/haikuornot

Tells you whether your poem has the usual 5-7-5 meter

Primary LanguageJava

haikuornot

Counts syllables of your (English) triplet to determine whether is haiku. I mean haiku in the "5-7-5 syllables" sense that English-speaking computer programmers mean, not in the proper sense that literate Japanese mean.

If you run an internet haiku contest please consider vetting the entries against this webapp or something like it(1).

Two and a half approaches

The first way it counts syllables is by looking up the answer in a big file from the CMUSphinx project. (Haikufinder is a project that does something very similar in Python. There may be others out there.)

The second-and-a-half way is by counting vowel runs and using a Porter stemmer. The Porter stemmer is a thirty-year-old algorithm for finding the common stem of similar English words; it can tell you that walk, walked, and walking all have walk as their stem. It's useful for text searching and indexing and stuff. It turns out also to work pretty well for improving naive syllable counts. For example, a naive count of vowel runs in the word hoeing erroneously predicts that there's one syllable; identifying the -ing suffix, noting that it's a syllable, and then counting the one syllable in the stem ho gives the correct count of two syllables.

The Porter stemmer is in raw Java. The rest is Clojure.

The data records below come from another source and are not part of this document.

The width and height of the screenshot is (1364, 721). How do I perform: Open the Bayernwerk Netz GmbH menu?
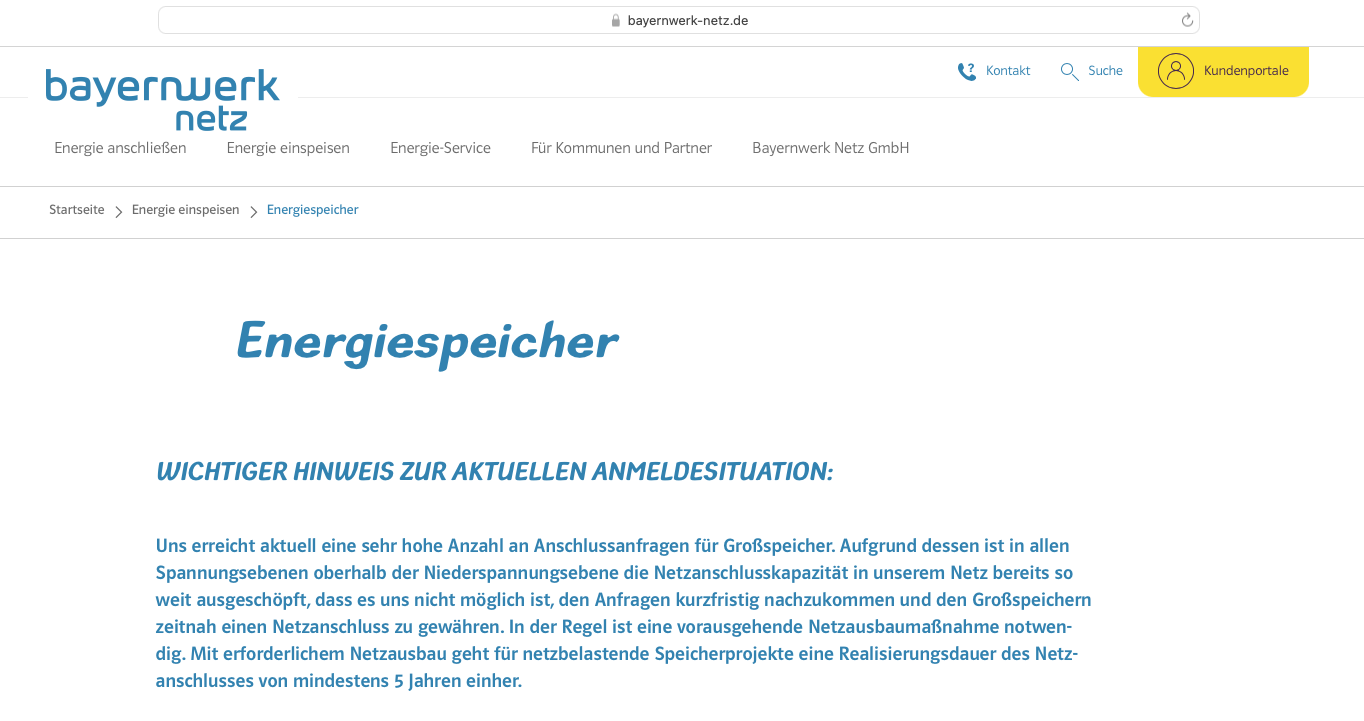(830, 148)
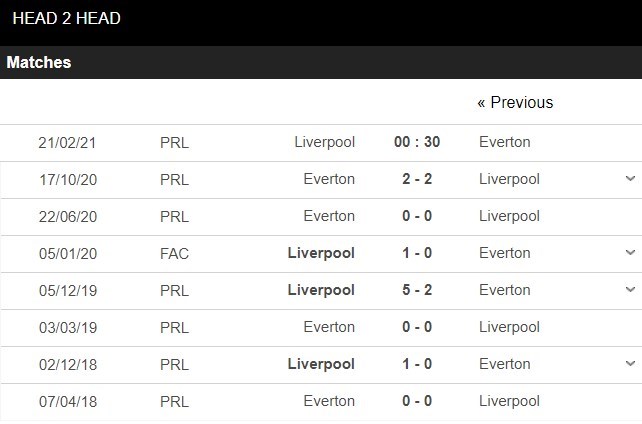Expand the 02/12/18 Liverpool 1-0 match row
This screenshot has height=424, width=642.
(x=630, y=364)
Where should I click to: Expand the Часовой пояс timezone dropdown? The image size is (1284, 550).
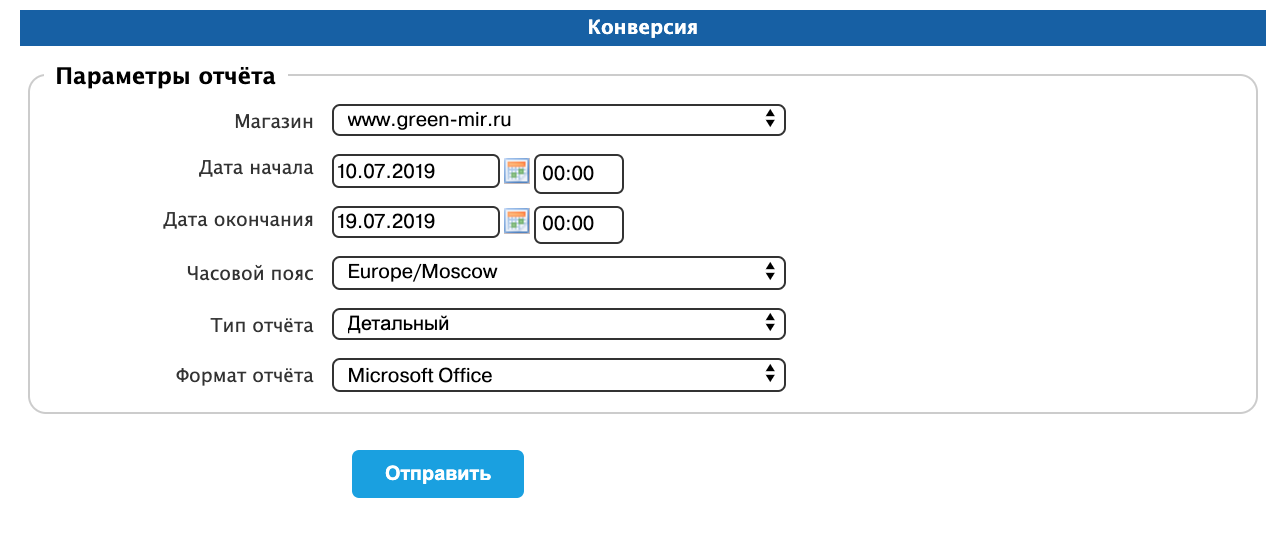coord(558,272)
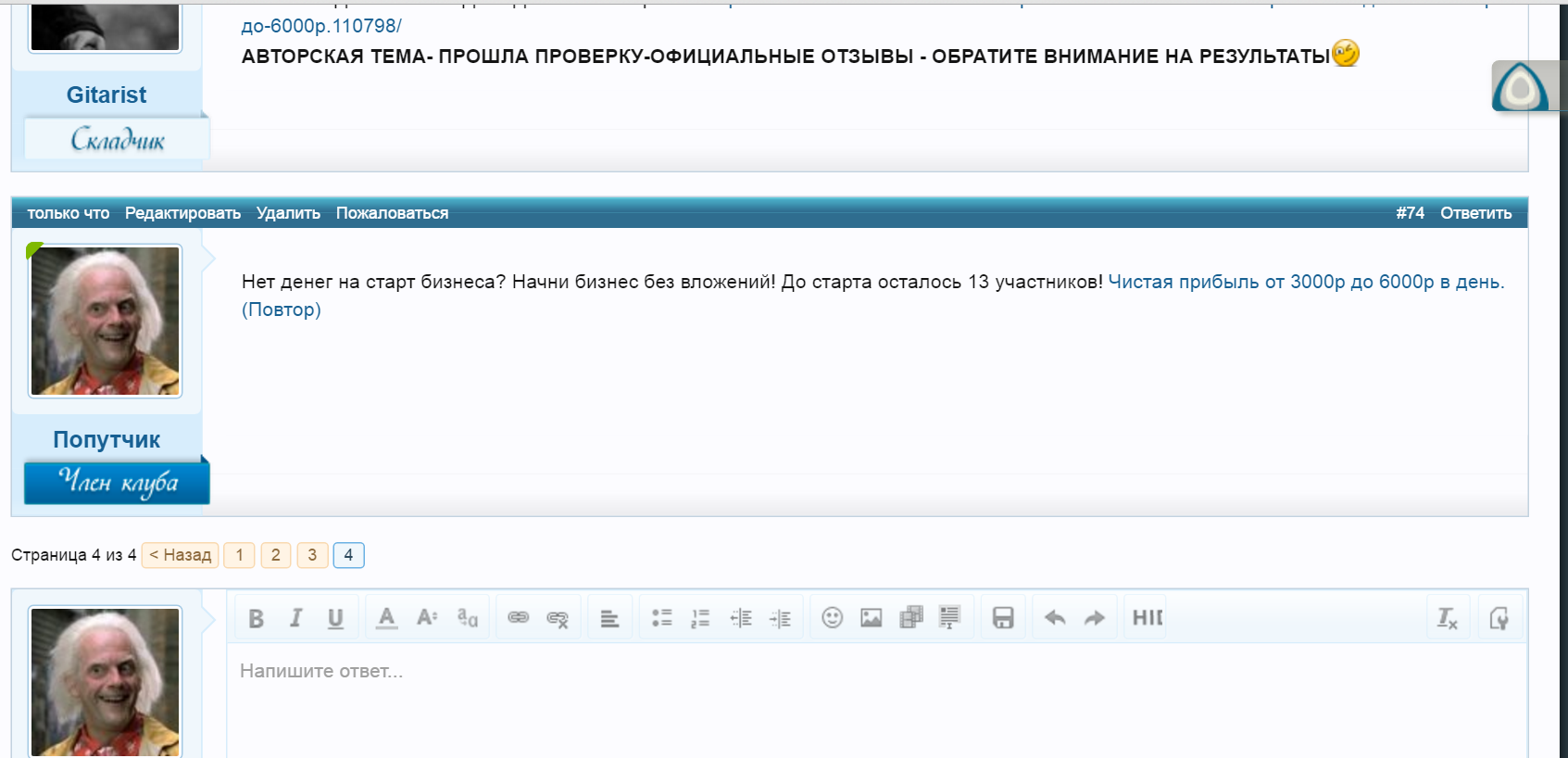
Task: Toggle underline text formatting
Action: [x=335, y=618]
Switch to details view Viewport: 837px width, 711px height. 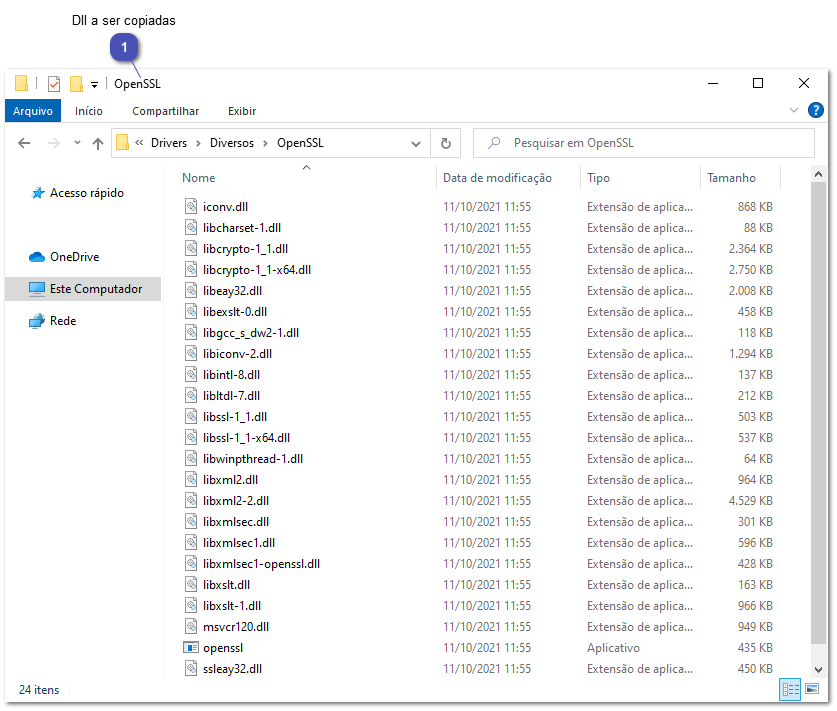[x=790, y=690]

Not dissimilar approaches might be found elsewhere on github.

One annoying problem

So English contains a bunch of words that can, for the same spelling, have a different number of syllables depending on the context, the speaker, and sometimes the speaker's whim:

  • moped: "I moped about the theft of my moped."
  • blessed: Can be one or two syllables depending, perhaps, on who did the blessing.
  • doing: "If he keeps doing that to the rubber band it will snap with a loud doing!"
  • Porsche: Words brought to English from other languages are often pronounced differently by different folks.
  • In Texas, elm might have two syllables, and chimney might have three. In Boston, settler might have two syllables; elsewhere three.
  • and so forth

I have chosen so far to ignore this problem.

Usage

Assuming you have Maven (2.x) all set up, you can download the dependencies and run the webapp by typing:

mvn clojure:run

and visiting http://localhost:8080. The first one you submit will be slow while the app parses the cmudict.txt file.

This code is running on http://www.daghlian.com/haiku so you can try it for yourself.

License

I used Dr. Porter's stemmer code, which is in the public domain, so all of this is, too. Drop me a line if you do anything interesting with it.

(1) I actually wrote this because there was this one week during which Daring Fireball and boingboing both featured clever little haikus that weren't even 5-7-5 (and definitely weren't Japanese-style poetry).